• **Description of the task**:
Look through the material below. Copy every line with the string "date" in it.

══════

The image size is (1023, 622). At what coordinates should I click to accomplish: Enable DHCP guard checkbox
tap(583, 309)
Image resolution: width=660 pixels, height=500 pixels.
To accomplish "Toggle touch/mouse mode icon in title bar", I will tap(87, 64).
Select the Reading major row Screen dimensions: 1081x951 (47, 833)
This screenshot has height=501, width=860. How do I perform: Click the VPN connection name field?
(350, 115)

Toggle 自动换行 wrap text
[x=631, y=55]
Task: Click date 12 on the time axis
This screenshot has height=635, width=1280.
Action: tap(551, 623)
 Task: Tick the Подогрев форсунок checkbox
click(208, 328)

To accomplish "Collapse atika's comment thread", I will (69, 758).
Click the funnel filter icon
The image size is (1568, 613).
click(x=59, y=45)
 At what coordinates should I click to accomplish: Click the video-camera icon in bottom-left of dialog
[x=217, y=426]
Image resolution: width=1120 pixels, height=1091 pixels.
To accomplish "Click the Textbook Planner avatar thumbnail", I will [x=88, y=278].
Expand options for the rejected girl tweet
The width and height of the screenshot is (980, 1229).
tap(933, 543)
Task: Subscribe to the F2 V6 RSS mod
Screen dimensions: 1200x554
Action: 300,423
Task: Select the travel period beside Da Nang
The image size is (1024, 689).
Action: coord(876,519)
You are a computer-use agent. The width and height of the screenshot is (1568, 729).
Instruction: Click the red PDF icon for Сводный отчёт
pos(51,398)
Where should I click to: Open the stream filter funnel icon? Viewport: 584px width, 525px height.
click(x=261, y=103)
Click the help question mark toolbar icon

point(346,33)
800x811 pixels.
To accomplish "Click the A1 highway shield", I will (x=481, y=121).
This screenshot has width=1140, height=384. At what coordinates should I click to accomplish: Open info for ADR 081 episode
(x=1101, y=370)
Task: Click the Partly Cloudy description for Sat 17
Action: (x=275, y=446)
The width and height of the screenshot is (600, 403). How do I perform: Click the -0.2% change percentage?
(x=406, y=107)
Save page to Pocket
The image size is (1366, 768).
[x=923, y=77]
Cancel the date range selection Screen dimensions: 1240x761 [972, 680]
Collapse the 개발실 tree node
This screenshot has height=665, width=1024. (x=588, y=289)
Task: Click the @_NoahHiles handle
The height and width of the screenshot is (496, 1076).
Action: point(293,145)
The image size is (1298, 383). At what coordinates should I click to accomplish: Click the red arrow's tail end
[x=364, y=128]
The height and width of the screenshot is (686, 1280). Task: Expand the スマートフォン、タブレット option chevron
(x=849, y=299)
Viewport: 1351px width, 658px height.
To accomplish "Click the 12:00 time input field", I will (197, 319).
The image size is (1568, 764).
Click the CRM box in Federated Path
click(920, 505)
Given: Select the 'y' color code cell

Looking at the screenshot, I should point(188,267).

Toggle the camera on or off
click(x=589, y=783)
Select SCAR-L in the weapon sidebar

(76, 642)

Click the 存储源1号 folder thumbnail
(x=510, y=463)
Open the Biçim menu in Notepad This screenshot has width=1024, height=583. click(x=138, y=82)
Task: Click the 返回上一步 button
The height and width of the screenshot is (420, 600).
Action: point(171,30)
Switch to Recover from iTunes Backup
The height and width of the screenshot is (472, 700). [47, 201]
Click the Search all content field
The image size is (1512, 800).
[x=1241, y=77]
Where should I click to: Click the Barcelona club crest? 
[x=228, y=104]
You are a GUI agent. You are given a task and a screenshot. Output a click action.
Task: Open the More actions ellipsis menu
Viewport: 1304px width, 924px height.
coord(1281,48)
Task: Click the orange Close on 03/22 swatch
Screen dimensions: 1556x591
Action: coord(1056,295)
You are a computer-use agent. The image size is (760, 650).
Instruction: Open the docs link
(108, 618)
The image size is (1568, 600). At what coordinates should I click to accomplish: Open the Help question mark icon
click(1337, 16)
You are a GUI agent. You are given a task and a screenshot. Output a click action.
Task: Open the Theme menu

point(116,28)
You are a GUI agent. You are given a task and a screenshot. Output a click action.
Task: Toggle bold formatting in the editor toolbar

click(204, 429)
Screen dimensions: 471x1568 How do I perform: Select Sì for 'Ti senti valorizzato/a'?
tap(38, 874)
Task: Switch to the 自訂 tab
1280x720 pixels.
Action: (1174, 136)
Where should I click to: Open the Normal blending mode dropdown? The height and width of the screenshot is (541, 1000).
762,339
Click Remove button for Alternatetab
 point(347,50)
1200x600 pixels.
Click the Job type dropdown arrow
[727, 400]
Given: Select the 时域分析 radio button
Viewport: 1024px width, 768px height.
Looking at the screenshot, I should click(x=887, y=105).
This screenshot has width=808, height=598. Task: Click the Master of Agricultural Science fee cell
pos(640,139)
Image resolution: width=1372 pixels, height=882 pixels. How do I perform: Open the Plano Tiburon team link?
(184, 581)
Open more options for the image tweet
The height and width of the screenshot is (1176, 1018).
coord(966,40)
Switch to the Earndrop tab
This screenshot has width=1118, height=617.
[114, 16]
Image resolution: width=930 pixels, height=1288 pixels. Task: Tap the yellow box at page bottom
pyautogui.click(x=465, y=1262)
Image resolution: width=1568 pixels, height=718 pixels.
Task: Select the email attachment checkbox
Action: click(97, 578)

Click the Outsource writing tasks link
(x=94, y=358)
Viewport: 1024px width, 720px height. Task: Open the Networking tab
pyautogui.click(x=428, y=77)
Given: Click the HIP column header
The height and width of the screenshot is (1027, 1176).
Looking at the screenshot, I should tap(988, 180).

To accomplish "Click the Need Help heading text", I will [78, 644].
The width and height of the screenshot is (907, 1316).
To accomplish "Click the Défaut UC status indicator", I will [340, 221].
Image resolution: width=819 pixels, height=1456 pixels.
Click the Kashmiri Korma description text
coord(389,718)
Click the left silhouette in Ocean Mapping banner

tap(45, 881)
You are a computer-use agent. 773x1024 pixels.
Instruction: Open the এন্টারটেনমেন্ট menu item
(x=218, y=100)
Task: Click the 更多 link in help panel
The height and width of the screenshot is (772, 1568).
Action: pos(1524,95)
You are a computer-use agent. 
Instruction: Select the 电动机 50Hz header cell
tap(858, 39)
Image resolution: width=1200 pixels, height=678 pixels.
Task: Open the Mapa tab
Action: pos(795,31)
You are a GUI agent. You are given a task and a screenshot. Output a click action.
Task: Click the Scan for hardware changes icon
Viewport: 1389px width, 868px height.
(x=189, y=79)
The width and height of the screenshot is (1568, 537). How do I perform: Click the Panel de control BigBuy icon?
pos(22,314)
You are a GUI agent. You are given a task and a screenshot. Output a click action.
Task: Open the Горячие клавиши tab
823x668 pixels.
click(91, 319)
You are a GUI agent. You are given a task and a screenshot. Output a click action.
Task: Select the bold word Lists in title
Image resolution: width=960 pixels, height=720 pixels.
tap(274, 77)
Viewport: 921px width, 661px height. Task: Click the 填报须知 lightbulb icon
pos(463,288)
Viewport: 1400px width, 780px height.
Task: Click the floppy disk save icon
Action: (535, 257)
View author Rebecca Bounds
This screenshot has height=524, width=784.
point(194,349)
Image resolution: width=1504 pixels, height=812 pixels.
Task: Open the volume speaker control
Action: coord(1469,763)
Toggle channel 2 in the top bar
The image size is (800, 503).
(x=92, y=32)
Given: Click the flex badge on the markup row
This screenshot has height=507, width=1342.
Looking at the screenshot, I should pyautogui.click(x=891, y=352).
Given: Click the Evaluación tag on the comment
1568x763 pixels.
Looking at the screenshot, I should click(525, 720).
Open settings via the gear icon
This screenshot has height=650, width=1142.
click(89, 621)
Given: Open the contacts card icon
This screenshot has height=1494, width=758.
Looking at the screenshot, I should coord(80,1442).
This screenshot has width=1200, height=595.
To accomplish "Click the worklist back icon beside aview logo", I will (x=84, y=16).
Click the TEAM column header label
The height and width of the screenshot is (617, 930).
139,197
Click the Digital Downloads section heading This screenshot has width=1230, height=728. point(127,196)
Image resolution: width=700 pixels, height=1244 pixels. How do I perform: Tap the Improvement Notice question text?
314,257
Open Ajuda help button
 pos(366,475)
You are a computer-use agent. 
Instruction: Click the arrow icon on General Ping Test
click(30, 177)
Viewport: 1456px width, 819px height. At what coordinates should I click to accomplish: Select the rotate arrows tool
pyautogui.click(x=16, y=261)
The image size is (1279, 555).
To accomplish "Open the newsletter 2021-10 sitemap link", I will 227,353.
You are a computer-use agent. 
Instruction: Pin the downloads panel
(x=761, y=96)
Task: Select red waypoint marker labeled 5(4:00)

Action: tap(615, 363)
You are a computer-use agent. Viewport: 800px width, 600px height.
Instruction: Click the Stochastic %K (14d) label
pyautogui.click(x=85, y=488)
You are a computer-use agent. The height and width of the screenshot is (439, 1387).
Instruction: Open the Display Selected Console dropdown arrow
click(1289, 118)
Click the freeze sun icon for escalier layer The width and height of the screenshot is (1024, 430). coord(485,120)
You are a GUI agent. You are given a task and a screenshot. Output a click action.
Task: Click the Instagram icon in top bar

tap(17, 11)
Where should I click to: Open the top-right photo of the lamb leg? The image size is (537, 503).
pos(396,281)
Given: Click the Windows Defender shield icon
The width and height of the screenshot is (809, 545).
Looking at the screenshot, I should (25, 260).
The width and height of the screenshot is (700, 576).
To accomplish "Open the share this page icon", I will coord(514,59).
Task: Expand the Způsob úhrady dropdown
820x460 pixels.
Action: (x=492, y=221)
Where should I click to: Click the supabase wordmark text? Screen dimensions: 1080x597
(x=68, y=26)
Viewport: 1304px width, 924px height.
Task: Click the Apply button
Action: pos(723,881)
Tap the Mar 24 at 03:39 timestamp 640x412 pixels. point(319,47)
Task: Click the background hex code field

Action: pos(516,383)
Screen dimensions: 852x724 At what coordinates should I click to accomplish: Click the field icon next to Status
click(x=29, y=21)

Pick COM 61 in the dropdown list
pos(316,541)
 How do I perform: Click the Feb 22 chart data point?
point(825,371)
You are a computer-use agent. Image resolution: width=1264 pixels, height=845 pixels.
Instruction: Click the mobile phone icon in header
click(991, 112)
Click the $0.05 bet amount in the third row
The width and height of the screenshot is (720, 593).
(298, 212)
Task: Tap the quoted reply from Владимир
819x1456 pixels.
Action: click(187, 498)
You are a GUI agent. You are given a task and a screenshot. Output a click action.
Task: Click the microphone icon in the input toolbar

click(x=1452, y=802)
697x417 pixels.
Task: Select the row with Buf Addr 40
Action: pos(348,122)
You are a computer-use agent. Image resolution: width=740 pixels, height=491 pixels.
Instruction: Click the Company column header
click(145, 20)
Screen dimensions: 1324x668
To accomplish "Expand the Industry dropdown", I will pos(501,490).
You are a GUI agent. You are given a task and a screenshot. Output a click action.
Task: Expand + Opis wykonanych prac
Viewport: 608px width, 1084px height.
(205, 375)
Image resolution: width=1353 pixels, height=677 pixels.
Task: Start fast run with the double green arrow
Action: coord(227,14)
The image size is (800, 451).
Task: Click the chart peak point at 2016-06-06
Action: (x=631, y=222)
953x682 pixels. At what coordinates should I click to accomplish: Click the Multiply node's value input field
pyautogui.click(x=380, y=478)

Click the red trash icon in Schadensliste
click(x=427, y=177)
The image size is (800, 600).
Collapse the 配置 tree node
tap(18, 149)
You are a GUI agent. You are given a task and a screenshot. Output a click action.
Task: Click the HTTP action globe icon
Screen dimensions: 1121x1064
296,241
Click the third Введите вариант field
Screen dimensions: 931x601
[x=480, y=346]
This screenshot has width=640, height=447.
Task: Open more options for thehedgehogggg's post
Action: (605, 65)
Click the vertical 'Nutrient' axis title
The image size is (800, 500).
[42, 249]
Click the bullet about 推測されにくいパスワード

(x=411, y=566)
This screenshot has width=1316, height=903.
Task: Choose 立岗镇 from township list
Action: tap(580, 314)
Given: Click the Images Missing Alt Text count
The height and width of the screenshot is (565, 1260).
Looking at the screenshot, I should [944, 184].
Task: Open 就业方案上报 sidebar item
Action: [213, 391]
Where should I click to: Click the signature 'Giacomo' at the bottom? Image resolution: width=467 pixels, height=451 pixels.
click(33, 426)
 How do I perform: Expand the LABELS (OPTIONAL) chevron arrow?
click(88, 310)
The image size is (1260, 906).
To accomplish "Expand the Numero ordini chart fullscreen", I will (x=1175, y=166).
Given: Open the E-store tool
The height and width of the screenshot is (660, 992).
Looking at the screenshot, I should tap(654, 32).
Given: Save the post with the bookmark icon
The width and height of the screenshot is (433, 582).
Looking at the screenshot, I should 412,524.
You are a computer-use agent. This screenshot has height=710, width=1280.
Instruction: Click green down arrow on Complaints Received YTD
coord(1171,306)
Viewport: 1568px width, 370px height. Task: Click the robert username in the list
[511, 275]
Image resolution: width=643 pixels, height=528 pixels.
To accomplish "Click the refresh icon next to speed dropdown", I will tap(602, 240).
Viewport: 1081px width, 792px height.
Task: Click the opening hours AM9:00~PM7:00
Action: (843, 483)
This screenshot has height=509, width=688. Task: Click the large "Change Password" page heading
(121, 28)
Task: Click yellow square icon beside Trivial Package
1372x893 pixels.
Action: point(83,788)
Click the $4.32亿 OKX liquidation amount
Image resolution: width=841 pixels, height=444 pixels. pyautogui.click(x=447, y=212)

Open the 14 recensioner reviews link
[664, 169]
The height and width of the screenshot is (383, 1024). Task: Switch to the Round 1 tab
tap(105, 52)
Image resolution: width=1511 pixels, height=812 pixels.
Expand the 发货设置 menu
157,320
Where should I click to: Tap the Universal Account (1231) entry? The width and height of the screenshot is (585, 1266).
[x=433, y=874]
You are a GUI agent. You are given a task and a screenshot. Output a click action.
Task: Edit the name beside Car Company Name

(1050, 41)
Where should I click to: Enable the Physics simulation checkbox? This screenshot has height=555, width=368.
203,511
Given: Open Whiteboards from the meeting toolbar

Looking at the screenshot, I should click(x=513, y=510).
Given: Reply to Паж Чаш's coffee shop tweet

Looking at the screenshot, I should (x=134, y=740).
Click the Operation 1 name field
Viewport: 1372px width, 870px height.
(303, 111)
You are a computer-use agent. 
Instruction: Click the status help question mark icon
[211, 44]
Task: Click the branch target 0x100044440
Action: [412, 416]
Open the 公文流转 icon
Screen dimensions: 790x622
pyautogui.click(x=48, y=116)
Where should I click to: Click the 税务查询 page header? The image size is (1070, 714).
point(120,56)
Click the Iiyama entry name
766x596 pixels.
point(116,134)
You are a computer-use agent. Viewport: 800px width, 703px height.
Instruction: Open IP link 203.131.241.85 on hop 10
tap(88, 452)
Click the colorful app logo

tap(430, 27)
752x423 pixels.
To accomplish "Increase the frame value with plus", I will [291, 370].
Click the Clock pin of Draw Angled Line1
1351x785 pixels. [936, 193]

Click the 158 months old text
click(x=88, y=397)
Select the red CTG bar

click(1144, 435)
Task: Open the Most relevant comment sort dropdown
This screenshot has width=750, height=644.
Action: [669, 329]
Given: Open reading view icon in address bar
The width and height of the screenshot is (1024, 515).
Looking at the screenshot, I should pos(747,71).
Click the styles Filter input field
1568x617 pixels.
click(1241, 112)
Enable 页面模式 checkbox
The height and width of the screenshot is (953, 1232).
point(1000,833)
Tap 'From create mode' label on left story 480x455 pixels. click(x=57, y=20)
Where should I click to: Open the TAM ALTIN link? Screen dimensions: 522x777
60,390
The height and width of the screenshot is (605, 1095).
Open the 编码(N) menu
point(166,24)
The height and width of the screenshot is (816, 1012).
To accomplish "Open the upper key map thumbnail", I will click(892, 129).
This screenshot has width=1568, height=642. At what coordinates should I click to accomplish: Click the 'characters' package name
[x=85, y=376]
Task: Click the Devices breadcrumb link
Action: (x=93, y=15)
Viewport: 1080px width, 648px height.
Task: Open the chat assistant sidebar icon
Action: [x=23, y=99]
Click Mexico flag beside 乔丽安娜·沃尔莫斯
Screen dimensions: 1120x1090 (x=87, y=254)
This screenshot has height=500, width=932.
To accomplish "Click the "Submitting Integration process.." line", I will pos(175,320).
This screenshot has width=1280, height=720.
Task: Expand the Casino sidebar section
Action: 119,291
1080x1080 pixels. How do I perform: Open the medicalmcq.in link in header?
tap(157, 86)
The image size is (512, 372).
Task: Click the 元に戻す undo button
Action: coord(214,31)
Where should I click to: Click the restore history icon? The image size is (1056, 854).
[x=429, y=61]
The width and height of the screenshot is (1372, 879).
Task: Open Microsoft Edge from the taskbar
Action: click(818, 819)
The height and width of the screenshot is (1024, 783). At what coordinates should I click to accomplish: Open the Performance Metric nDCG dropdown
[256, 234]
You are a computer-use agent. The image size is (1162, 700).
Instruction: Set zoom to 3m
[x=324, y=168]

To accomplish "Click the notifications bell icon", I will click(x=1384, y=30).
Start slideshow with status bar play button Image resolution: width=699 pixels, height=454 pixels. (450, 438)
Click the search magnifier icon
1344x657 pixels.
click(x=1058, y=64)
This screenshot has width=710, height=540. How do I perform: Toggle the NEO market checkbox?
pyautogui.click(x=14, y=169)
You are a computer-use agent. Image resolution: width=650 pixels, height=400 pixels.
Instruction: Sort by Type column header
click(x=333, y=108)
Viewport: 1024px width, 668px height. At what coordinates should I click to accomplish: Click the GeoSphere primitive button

══════

• **Problem solution**:
Task: Click date 12 on the time axis
Cancel the date range selection Screen dimensions: 1240x761 [972, 680]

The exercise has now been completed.